In a horse race with 6 distinct horses, two horses are named Goldenrod and No Hope. Assuming all 6 horses finish the race with no ties, in how many different possible finishing orders will No Hope finish somewhere ahead of Goldenrod?

Introduction / Context:
This is a classic relative order problem involving permutations with a condition. We have 6 horses and are interested in the finishing order, but with the added restriction that one specific horse, No Hope, must finish before another specific horse, Goldenrod. These types of questions help build intuition for symmetry in permutations and relative ordering constraints.

Given Data / Assumptions:

• Total horses: 6, all distinct.
• Two special horses: No Hope (N) and Goldenrod (G).
• All horses finish the race with no ties.
• We consider all possible full finishing orders of the 6 horses.
• We only count those orders where N finishes somewhere before G.

Concept / Approach:
Without any restriction, all 6 horses can finish in any order, giving 6! possible permutations. Now, observe symmetry: in the set of all possible permutations, the relative positions of N and G are equally likely to be N before G or G before N. Therefore, exactly half of all permutations will have N before G, and the other half will have G before N. This symmetry argument leads to a very quick solution.

Step-by-Step Solution:
Step 1: Compute the total number of unrestricted finishing orders: 6!. Step 2: 6! = 720. Step 3: In half of these permutations, No Hope finishes before Goldenrod. Step 4: In the other half, Goldenrod finishes before No Hope. Step 5: Therefore, number of permutations with No Hope ahead of Goldenrod = 720 / 2. Step 6: Compute 720 / 2 = 360. Step 7: Hence, 360 finishing orders satisfy the condition.

Verification / Alternative check:
As an alternative approach, you could treat N and G as a pair in each permutation and note that for any arrangement of the remaining 4 horses, there are exactly two ways to place N and G in the chosen positions: one where N is earlier and one where G is earlier. Thus, for every arrangement of the 4 other horses and fixed pair positions, half the arrangements have N ahead of G. This again shows that exactly half of the 720 total permutations satisfy the condition, confirming the answer 360.

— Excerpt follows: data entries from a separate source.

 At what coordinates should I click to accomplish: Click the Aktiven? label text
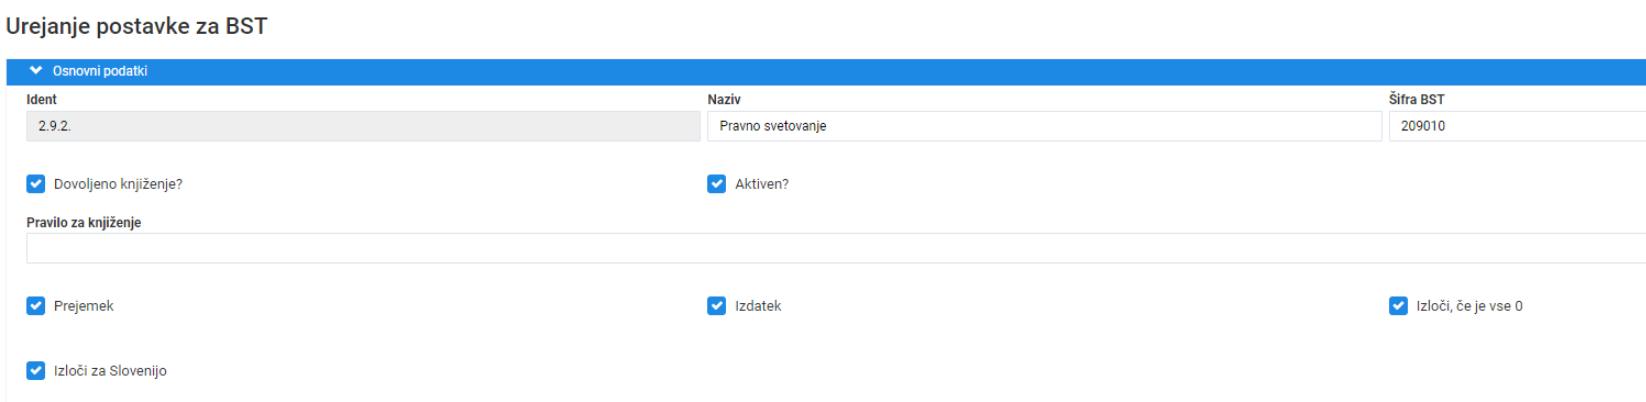pyautogui.click(x=762, y=184)
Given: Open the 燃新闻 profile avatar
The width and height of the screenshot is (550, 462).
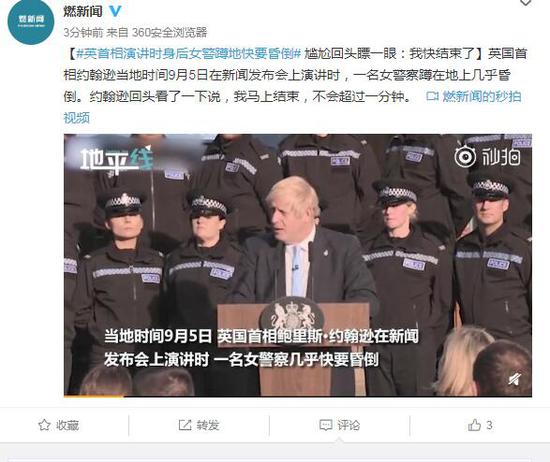Looking at the screenshot, I should pos(31,21).
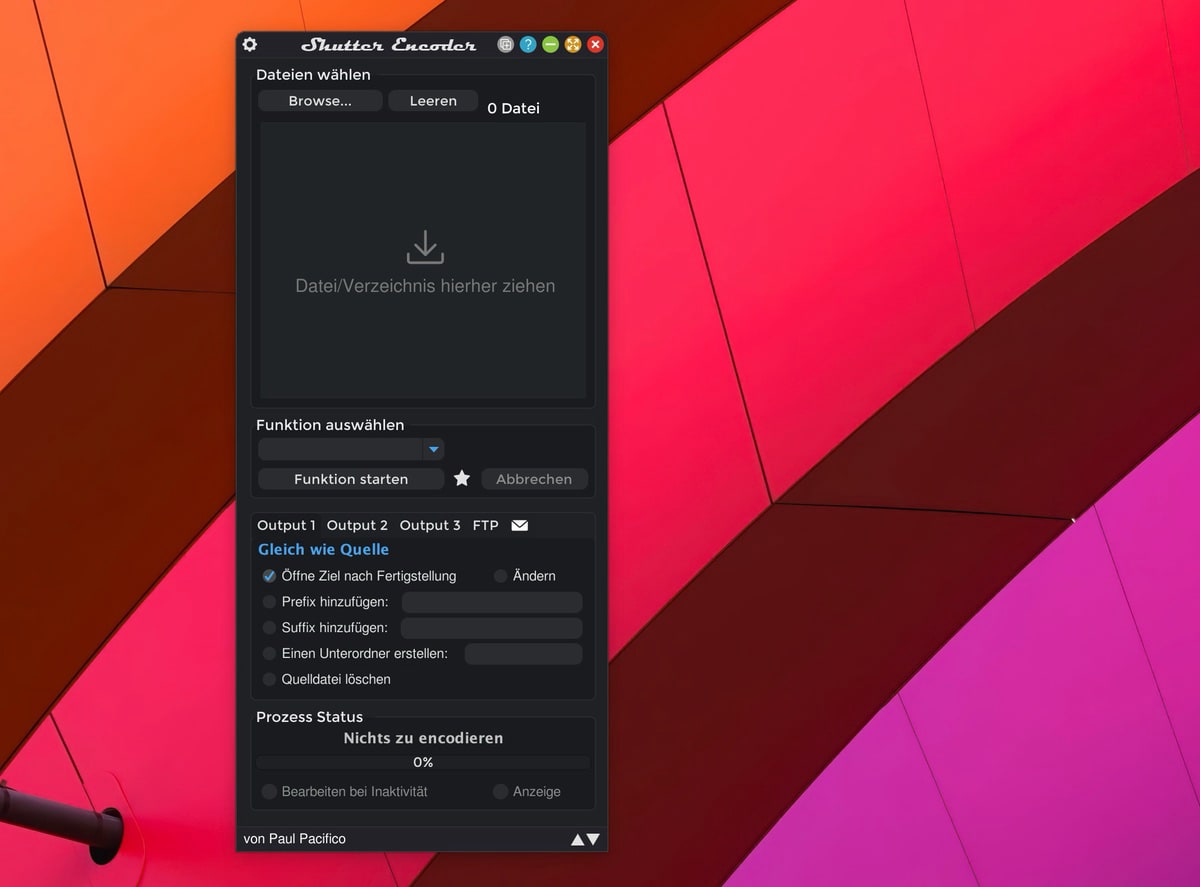Click the star favorite icon
Viewport: 1200px width, 887px height.
pos(462,479)
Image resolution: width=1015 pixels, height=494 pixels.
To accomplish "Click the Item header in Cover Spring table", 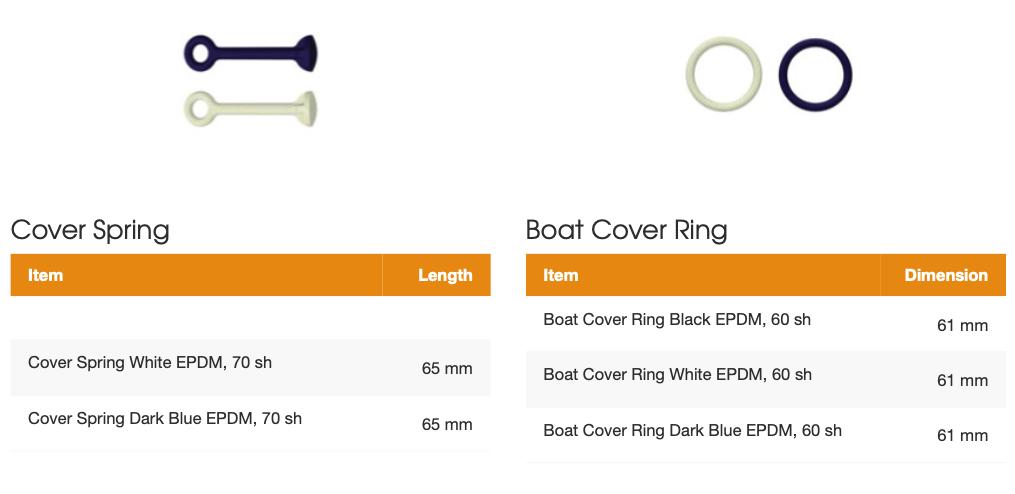I will pyautogui.click(x=45, y=275).
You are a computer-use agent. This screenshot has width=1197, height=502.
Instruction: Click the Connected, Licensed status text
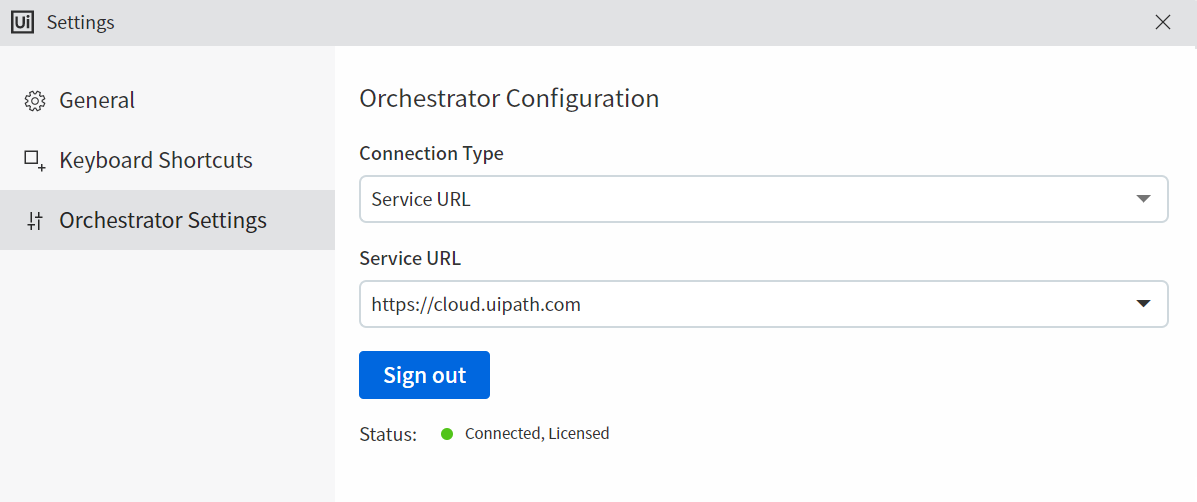(x=537, y=434)
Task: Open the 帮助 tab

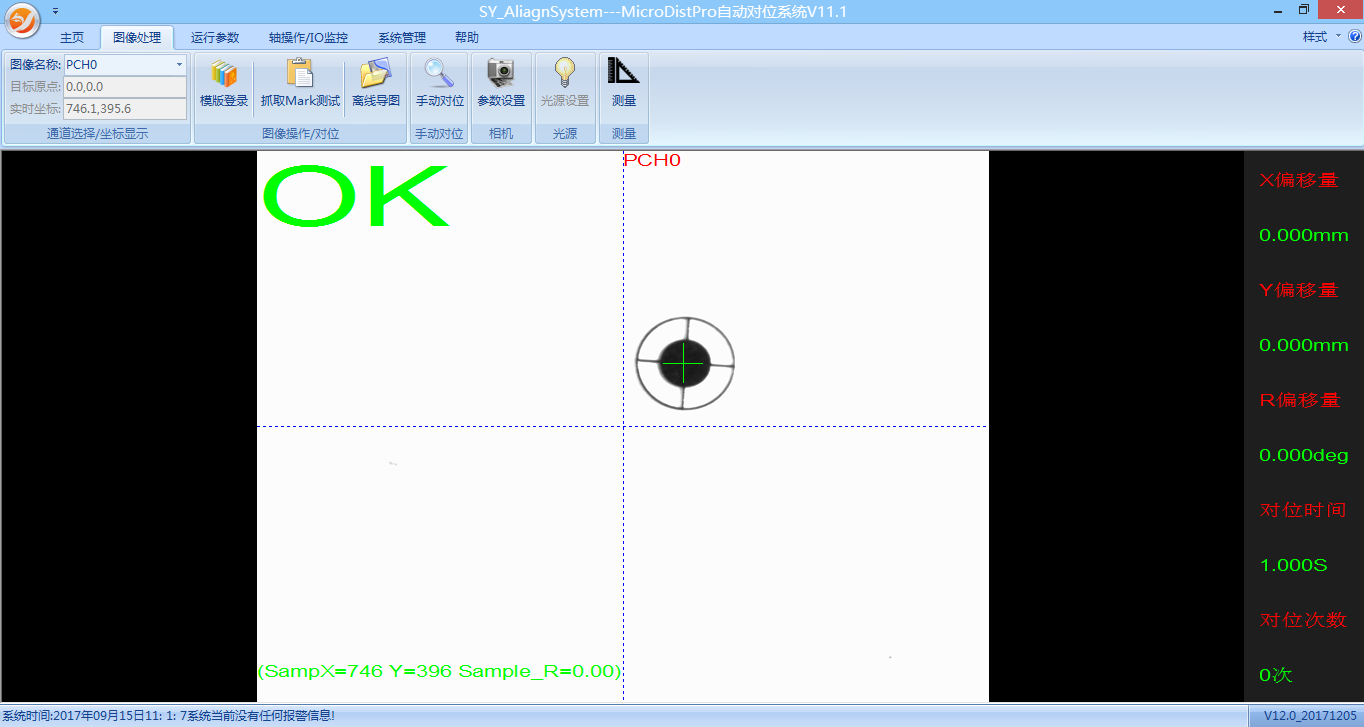Action: (x=467, y=38)
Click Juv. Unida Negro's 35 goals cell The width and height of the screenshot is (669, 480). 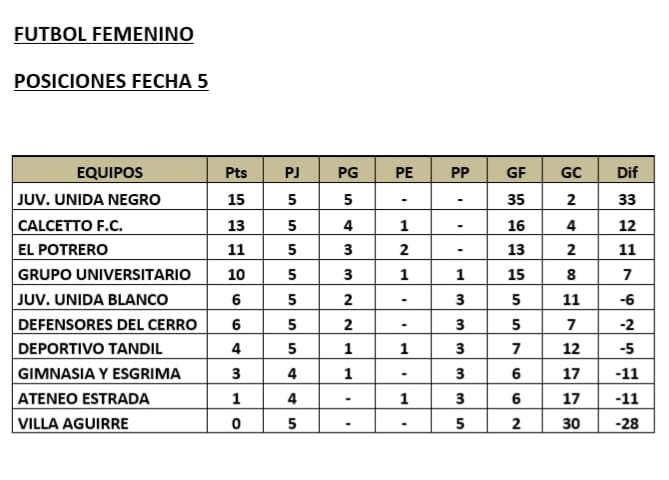click(x=516, y=199)
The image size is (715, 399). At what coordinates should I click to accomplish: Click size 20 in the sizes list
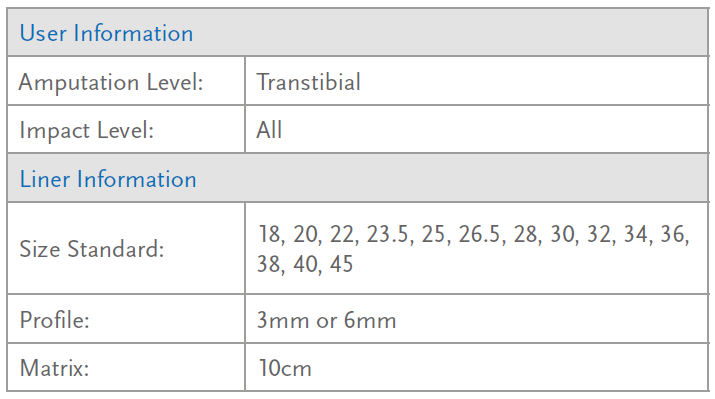[x=305, y=234]
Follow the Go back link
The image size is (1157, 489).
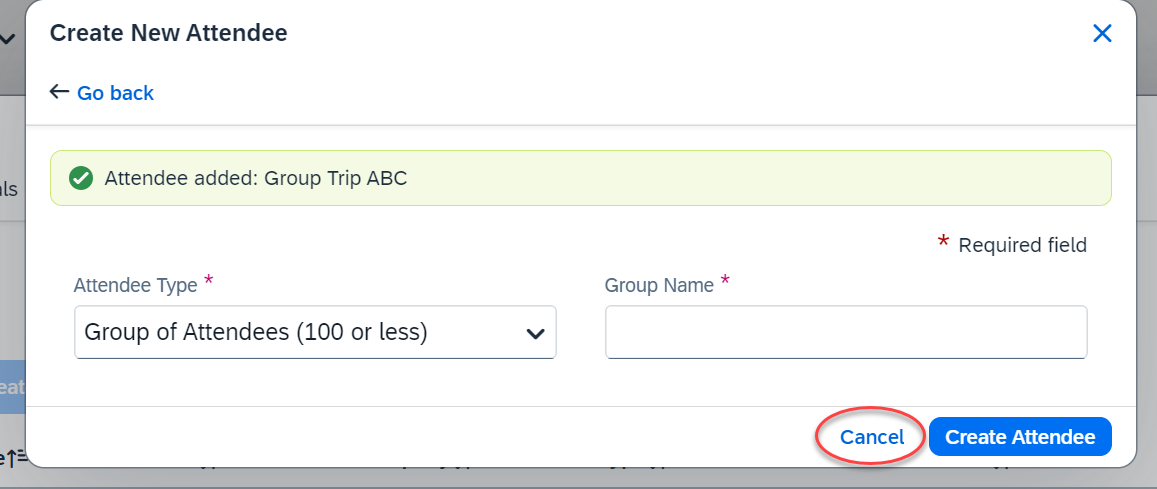click(x=115, y=93)
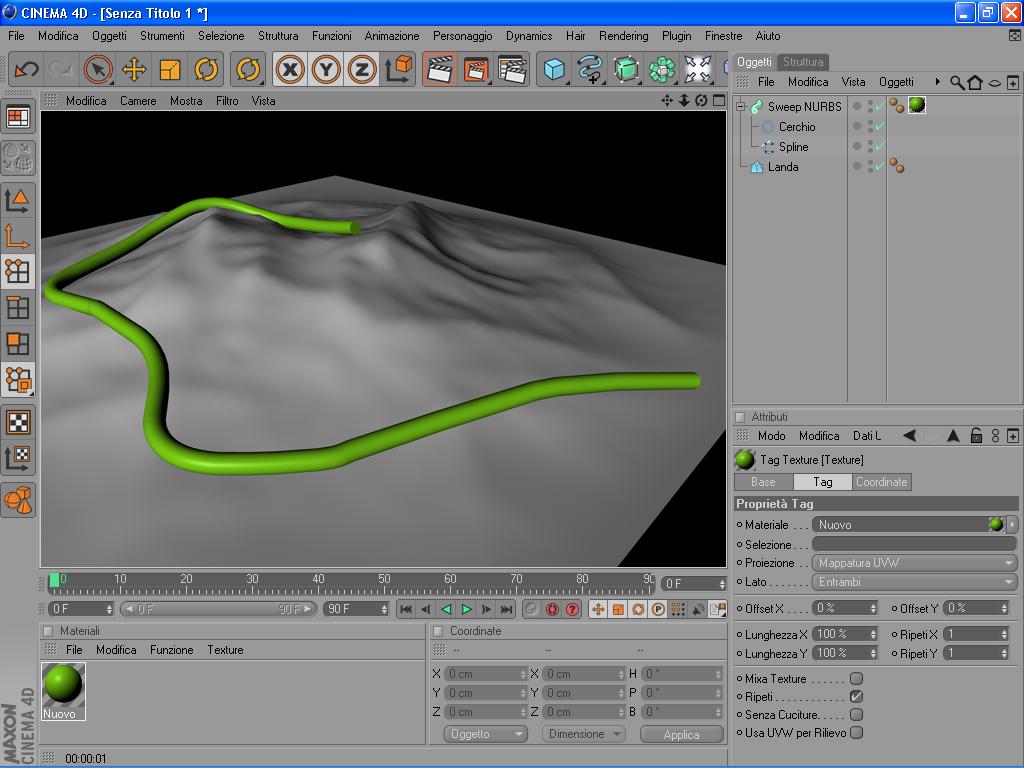Click the Offset X input field
Image resolution: width=1024 pixels, height=768 pixels.
pyautogui.click(x=840, y=608)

Why Other Options Are Wrong:
720: This is the total number of orders without any condition, counting both N before G and G before N. 120: This is 5!, not connected to the current situation where 6 horses participate. 640: A random number that does not emerge from any symmetric or factorial based reasoning for 6 horses. Only 360 correctly represents half of the total possible orders.

Common Pitfalls:
A common mistake is to attempt to count all permutations where N is before G directly without using symmetry, which can be complex and error prone. Another pitfall is to divide by an incorrect factor like 6 or 3 instead of 2, misinterpreting the relative positions. Remember that for two distinct labelled items in random permutations, each has an equal chance of being ahead of the other, giving a clean 1/2 probability and simplifying the count.

Final Answer:
The number of finishing orders in which No Hope finishes ahead of Goldenrod is 360.